- **Task objective**
Where the string "will" occurs in a line of the entries below, copy that line.

##### Records supplied

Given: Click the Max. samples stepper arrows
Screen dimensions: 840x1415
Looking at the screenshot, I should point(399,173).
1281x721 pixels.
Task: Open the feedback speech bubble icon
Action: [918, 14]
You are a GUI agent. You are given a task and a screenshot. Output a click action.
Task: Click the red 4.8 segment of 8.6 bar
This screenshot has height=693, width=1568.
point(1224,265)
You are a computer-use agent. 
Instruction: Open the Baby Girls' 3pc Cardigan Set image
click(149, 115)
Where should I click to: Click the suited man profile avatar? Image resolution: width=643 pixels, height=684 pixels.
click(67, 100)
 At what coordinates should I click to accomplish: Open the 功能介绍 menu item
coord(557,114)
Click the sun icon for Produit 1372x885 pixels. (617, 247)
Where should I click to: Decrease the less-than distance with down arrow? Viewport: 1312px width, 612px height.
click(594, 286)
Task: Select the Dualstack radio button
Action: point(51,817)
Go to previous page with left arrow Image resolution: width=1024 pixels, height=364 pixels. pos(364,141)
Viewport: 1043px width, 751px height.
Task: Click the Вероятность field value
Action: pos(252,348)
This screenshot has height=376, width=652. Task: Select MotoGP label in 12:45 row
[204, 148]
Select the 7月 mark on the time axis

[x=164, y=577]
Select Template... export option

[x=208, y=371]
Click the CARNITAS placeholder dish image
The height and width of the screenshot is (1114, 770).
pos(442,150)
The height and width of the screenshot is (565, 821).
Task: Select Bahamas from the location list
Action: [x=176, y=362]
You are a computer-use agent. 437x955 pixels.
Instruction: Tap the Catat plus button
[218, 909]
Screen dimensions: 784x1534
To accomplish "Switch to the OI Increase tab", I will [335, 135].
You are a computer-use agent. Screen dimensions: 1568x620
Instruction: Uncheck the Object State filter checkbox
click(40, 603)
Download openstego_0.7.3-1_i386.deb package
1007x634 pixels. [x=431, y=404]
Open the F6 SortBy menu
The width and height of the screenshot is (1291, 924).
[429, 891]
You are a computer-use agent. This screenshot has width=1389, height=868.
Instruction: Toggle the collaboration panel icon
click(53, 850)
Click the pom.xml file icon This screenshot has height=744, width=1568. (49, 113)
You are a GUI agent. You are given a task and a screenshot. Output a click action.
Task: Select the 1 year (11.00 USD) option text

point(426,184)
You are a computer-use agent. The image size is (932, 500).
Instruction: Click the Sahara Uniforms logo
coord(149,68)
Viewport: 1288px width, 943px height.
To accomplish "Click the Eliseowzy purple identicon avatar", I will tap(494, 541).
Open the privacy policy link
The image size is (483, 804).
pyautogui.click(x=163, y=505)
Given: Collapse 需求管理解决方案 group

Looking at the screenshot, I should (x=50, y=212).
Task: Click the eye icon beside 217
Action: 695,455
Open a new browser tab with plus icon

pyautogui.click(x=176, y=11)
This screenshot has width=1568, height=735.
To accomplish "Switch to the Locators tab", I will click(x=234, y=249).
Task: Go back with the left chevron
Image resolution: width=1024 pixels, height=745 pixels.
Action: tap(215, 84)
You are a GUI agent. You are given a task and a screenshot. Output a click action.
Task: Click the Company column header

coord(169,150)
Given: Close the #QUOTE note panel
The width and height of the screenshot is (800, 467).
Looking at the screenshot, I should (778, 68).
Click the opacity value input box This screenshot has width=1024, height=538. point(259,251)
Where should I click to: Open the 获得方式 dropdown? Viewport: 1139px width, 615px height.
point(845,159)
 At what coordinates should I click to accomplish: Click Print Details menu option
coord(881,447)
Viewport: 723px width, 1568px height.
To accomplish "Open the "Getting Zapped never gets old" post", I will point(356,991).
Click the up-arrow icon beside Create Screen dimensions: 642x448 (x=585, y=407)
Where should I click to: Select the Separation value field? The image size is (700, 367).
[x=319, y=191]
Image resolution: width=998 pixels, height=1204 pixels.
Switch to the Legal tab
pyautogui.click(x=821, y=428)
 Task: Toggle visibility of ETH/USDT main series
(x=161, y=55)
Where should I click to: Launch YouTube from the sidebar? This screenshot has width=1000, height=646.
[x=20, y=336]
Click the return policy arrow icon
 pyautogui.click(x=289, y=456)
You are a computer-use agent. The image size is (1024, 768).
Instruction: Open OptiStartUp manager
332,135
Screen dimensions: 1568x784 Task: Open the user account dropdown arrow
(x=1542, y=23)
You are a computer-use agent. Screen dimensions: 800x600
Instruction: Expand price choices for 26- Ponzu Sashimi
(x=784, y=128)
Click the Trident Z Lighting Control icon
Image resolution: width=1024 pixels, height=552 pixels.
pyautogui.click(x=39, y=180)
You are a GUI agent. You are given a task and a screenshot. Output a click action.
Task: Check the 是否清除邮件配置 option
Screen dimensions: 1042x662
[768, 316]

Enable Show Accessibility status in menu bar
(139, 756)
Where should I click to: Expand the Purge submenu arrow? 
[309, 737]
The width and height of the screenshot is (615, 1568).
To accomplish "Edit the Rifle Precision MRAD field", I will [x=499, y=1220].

##########

- **Task response**
To accomplish "Switch to the OI Increase tab", I will [335, 135].
To accomplish "Click the Eliseowzy purple identicon avatar", I will tap(494, 541).
To accomplish "Switch to the Locators tab", I will click(x=234, y=249).
To accomplish "Open the "Getting Zapped never gets old" post", I will point(356,991).
To accomplish "Edit the Rifle Precision MRAD field", I will [x=499, y=1220].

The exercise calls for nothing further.